Am I missing something, or isn't this the first thing they teach you in little league? When you hit the ball...run! And not only run, but run hard, no matter where the ball is hit, or no matter how sure you are the play will be made. As Martinez found out this week, you never know if an error will be made on the field, even on the easiest of plays.
It's bad enough when millionaire players (who have been in the league for years) stop and admire home runs, only to watch it bang off the wall - but now we have players who have been in the league two days not running? This has got to stop.
The problem is, it won't stop, because Major League GMs have no spine. Fernando Martinez should not only have been taken out of the game immediately, he should have been sent back to the minor leagues immediately. Mets GM Omar Minaya (who I heard interviewed on WFAN the next day) said "everybody makes mistakes", and he wouldn't take action unless is became a "recurring problem".
Hey Omar, wake up! Jose Reyes pulls this stuff all of the time, and you do nothing. Last week, I saw Reyes stand and admire a ball he assumed would be a home run (it wasn't), should have been a triple, and Reyes could only make it as far as second base. Inexcusable. And Mets management deserves as much of the blame as Reyes does. They could have put a stop to it easily, in his rookie season, but they didn't. And they still don't. Former Mets manager Willie Randolph tried (he benched Reyes a few times), but Minaya clearly never had his back on this one.
And the Mets aren't the only culprits. We see this all over baseball. The Cubs' Alfonso Soriano has been jogging to first base for almost 10 years now, and no one on the Yankees, Rangers or Cubs ever did a thing about it. It's habit for him that surely will never be broken, now that he makes millions of dollars a year.
I hate to keep beating the Derek Jeter drum, but watching him every day reminds me of why I love baseball so much. Jeter runs hard every time.

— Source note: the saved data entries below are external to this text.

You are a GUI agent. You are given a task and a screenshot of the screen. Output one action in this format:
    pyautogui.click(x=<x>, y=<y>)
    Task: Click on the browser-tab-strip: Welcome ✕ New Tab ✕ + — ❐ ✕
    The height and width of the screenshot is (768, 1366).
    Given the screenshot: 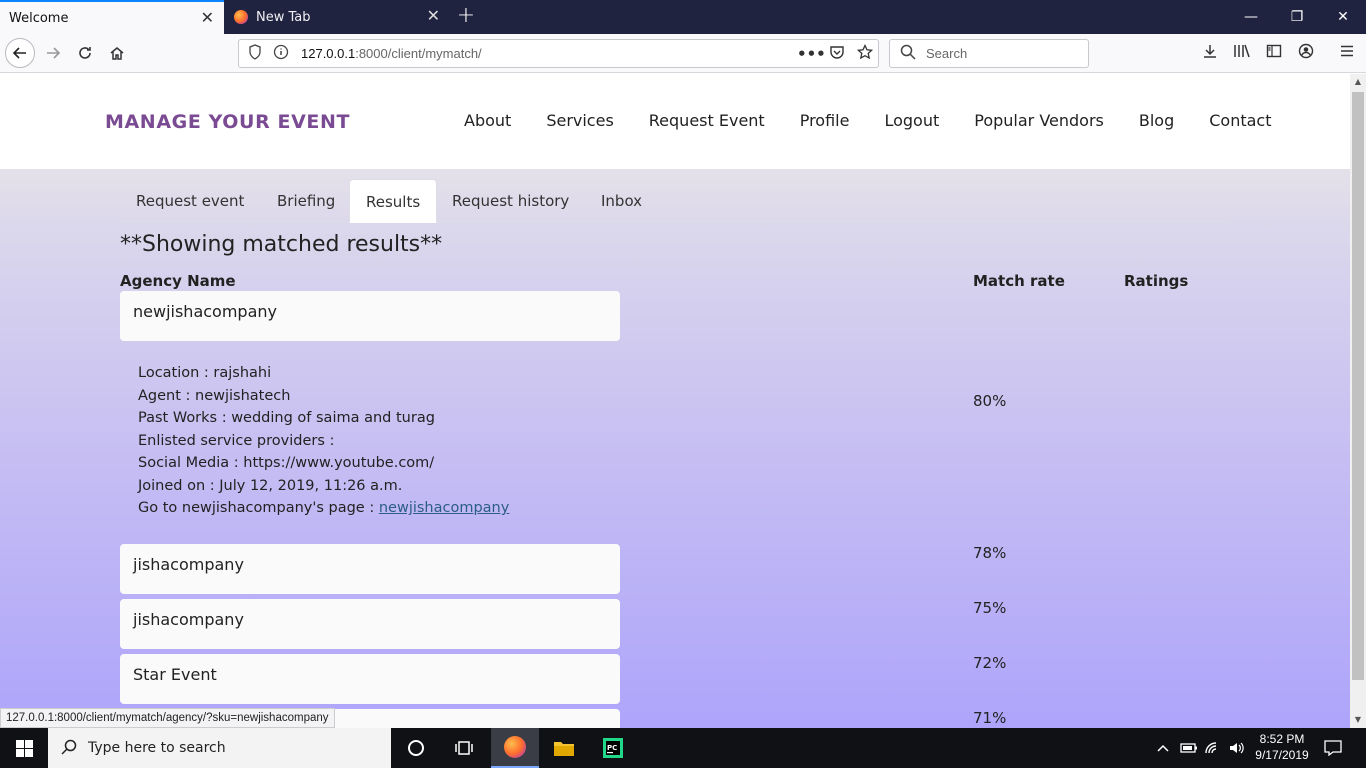 What is the action you would take?
    pyautogui.click(x=683, y=17)
    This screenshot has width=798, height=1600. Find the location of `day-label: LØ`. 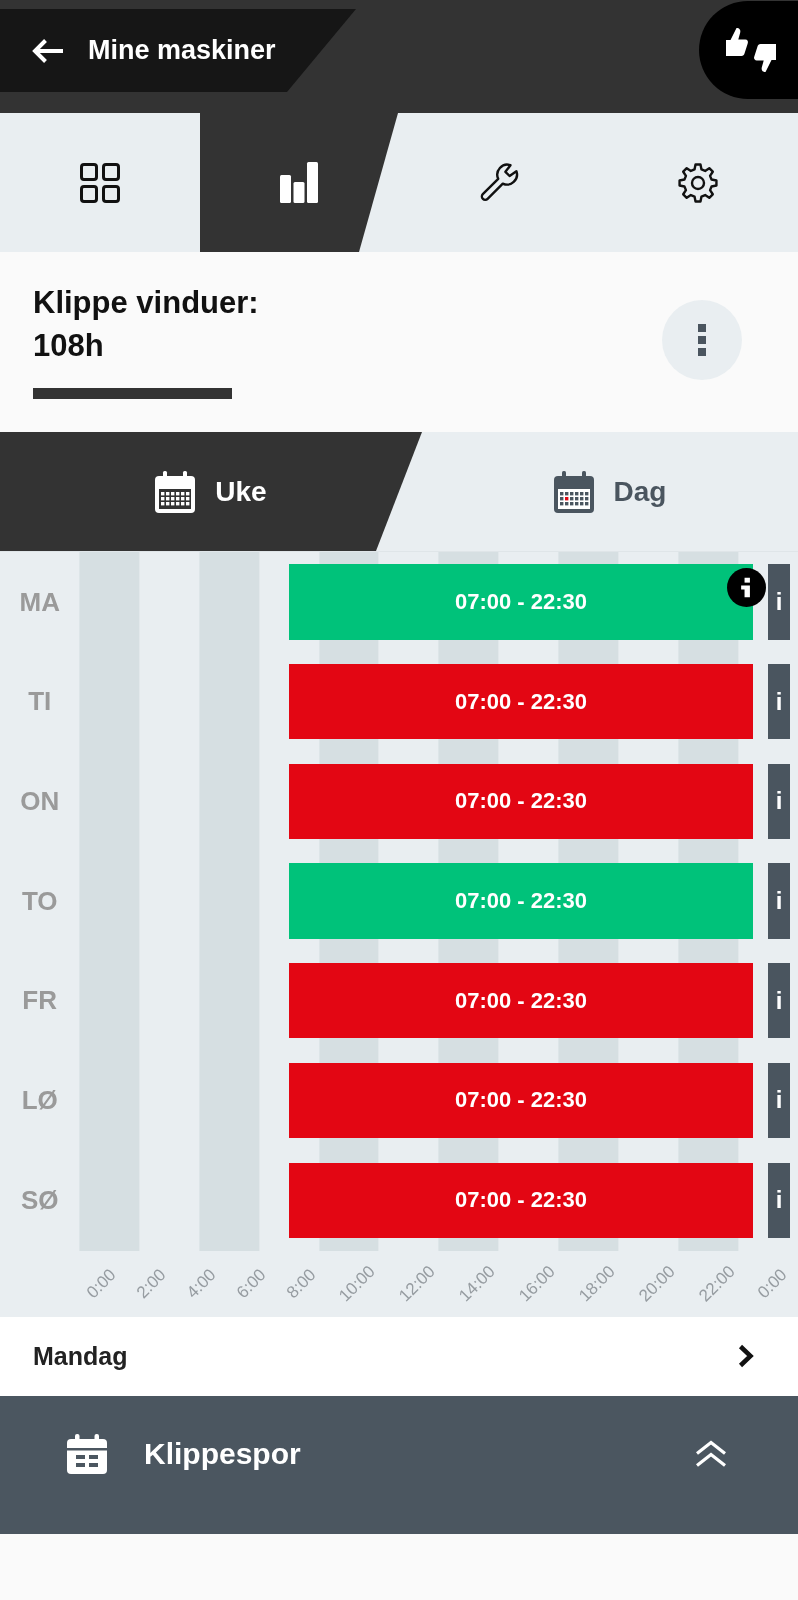

day-label: LØ is located at coordinates (40, 1100).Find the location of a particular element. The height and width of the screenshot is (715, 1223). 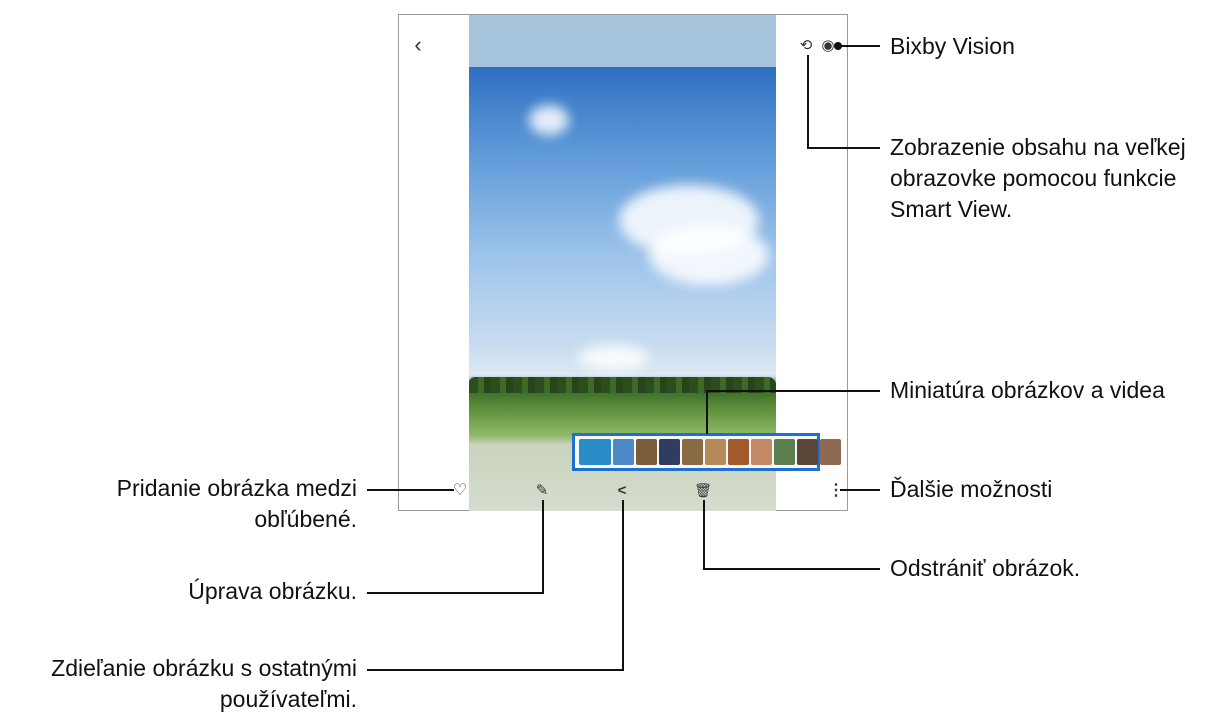

callout-more-options: Ďalšie možnosti is located at coordinates (972, 489).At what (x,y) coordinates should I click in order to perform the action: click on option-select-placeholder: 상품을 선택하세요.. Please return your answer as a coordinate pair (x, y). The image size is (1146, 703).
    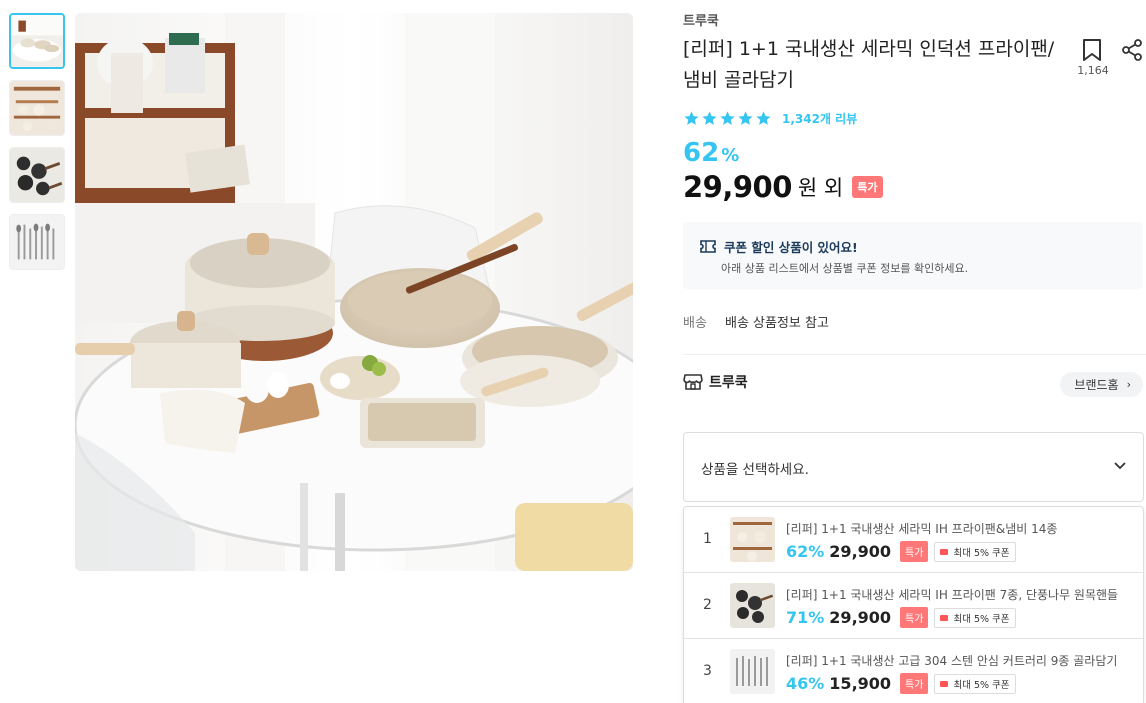
    Looking at the image, I should click on (755, 470).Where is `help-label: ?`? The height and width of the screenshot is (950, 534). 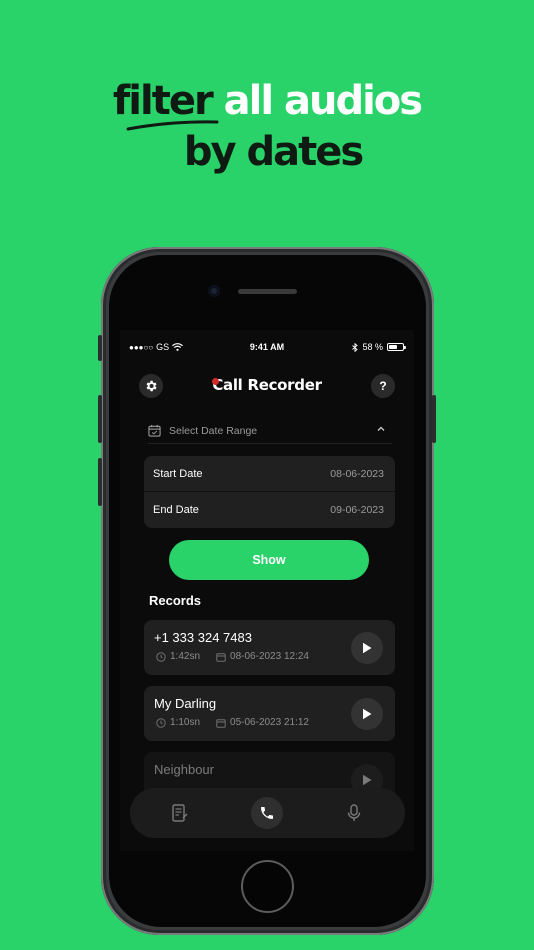 help-label: ? is located at coordinates (383, 386).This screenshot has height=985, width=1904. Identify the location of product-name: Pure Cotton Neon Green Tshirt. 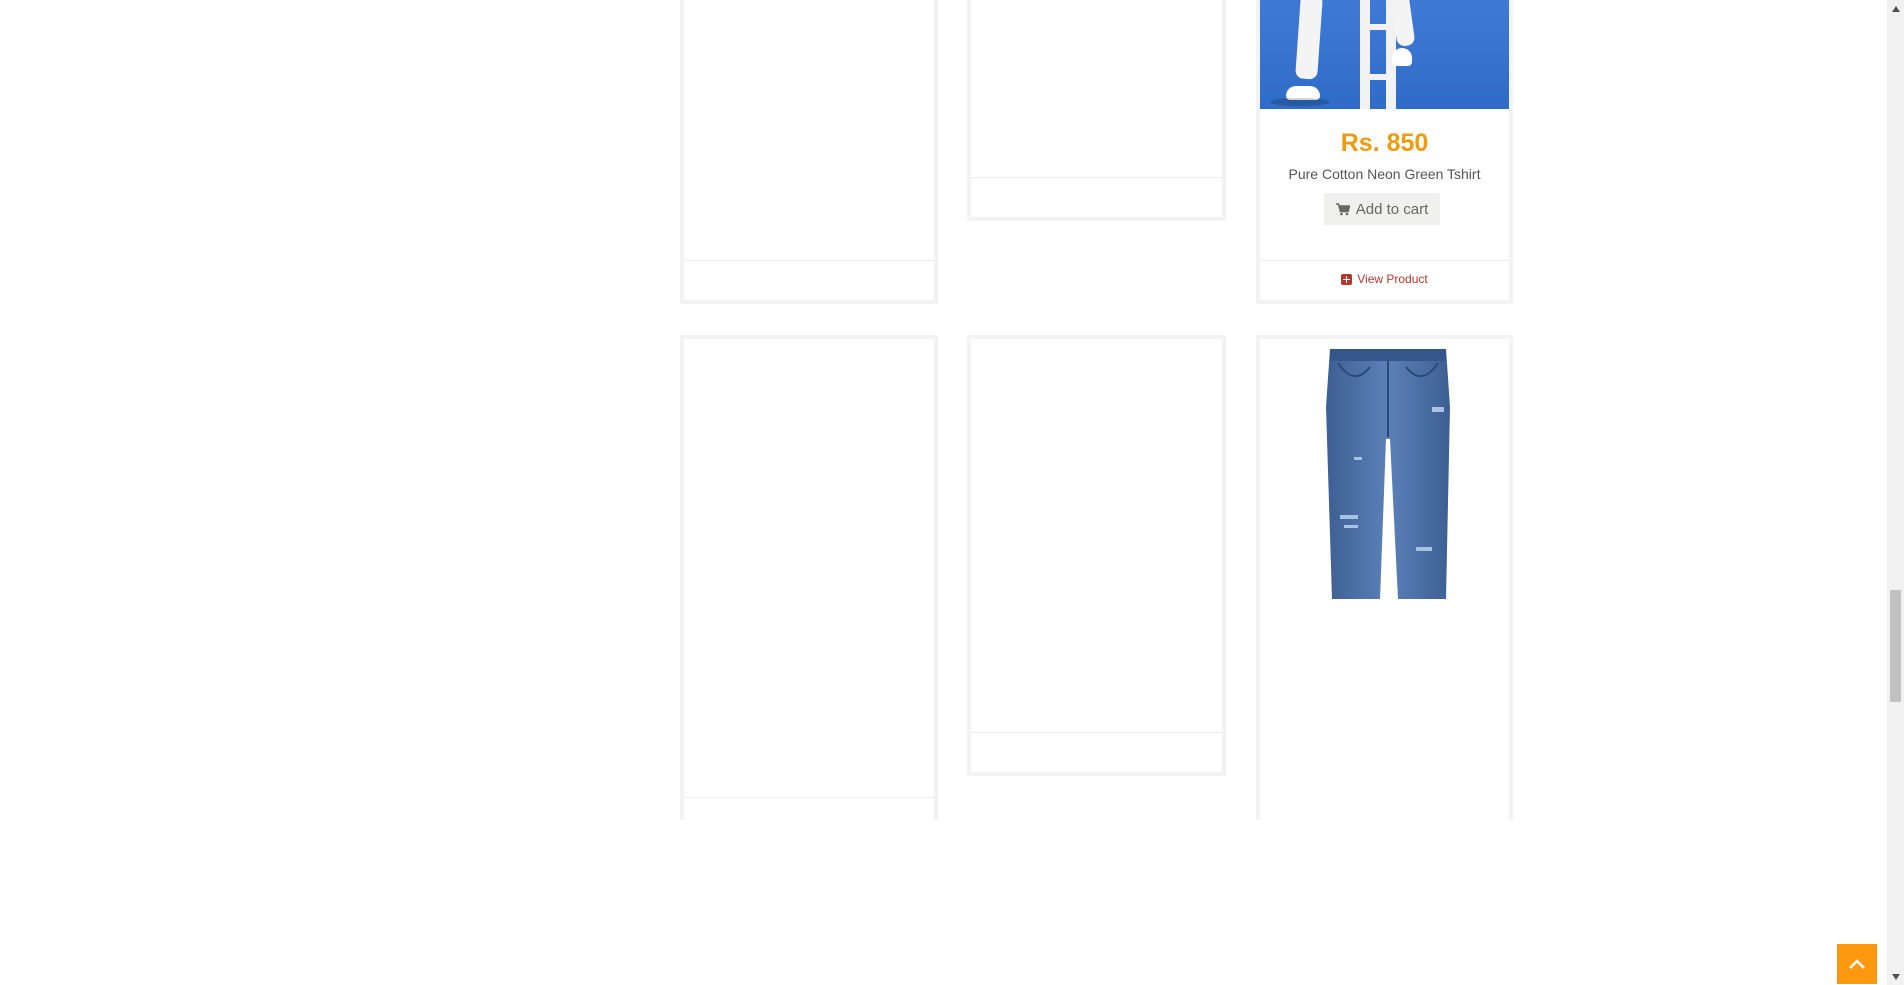
(1384, 174).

I've never seen him jog to first...ever. And I probably never will. As Joe DiMaggio used to say, "you never know when someone will be watching you play for the first time".
Mets fans can talk all they want about the talent of Jose Reyes and the diminishing skills of Derek Jeter (I agree on both counts, by the way). But I'll take a hustling Jeter on my team over lackadasical Reyes any day of the week.